12. A method for automatic cataract grading using an optical coherence tomography (OCT) device in a system having a controller with at least one processor and at least one non-transitory, tangible memory, the method comprising:
dividing a lens into a plurality of regions, the OCT device being adapted to generate three-dimensional OCT data of the lens;
defining respective segmentation lines for the plurality of regions based in part on predetermined reference values;
adjusting the respective segmentation lines to fit respective areas adjacent to the plurality of regions, the respective areas having a relatively high gradient value;
determining a respective mean opacity for the plurality of regions based on the three-dimensional OCT data; and
generating a cataract distribution trace of the lens based on the respective mean opacity in the plurality of regions.
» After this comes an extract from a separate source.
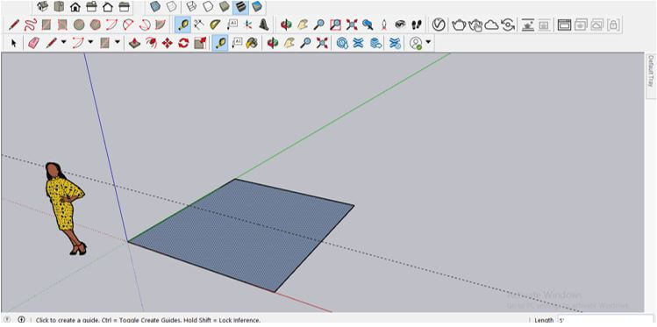Pick the Select arrow tool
13. The method of claim 12, further comprising:
obtaining a respective standard deviation for the respective mean opacity, via the controller.
14. The method of claim 12, further comprising:
including a nuclear region, a posterior cortical region, an anterior cortical region, and a posterior subcapsular region in the plurality of regions.
15. The method of claim 12, further comprising:
including a first series of parallel planes in the plurality of regions, the first series extending along an axial direction.
16. The method of claim 12, further comprising:
including a second series of parallel planes in the plurality of regions, the second series extending along a direction perpendicular to an axial direction.
17. The method of claim 12, further comprising:
defining an axis of interest in the lens such that relatively high value points in the cataract distribution trace are approximately symmetrical;
determining a respective mean intensity in a radial sweep of points around the axis of interest;
calculating variance statistics for the respective mean intensity;
comparing respective shapes of the respective mean intensity around the axis of interest with predefined patterns from a reference dataset; and
augmenting the cataract distribution trace of the lens based on the mean intensity along the axis of interest.
18. The method of claim 17, further comprising:
adjusting parameters of a laser treatment beam directed towards the lens based in part on the cataract distribution trace, the laser treatment beam being selectively generated by a laser unit.
19. The method of claim 17, further comprising:
adjusting parameters of an ultrasonic treatment beam directed towards the lens based in part on the cataract distribution trace, the ultrasonic treatment beam being selectively generated by a phacoemulsification unit.
20. A system of automatic cataract grading using an optical coherence tomography (“OCT”) device, the system comprising:
a controller having at least one processor and at least one non-transitory, tangible memory on which instructions are recorded, the OCT device generating three-dimensional OCT data of a lens;
wherein execution of the instructions by the processor causes the controller to:
divide the lens into a plurality of regions, including a nuclear region, a posterior cortical region, an anterior cortical region, and a posterior subcapsular region;
define respective segmentation lines for the plurality of regions based in part on predetermined reference values;
adjust the respective segmentation lines to fit respective areas adjacent to the plurality of regions, the respective areas having a relatively high gradient value;
determine a respective mean opacity for the plurality of regions based on the three-dimensional OCT data;
generate a cataract distribution trace of the lens based on the respective mean opacity in the plurality of regions;
define an axis of interest in the lens such that relatively high value points in the cataract distribution trace are approximately symmetrical;
determine a respective mean intensity in a sweep of points around the axis of interest; and
augment the cataract distribution trace of the lens based on the respective mean intensity along the axis of interest.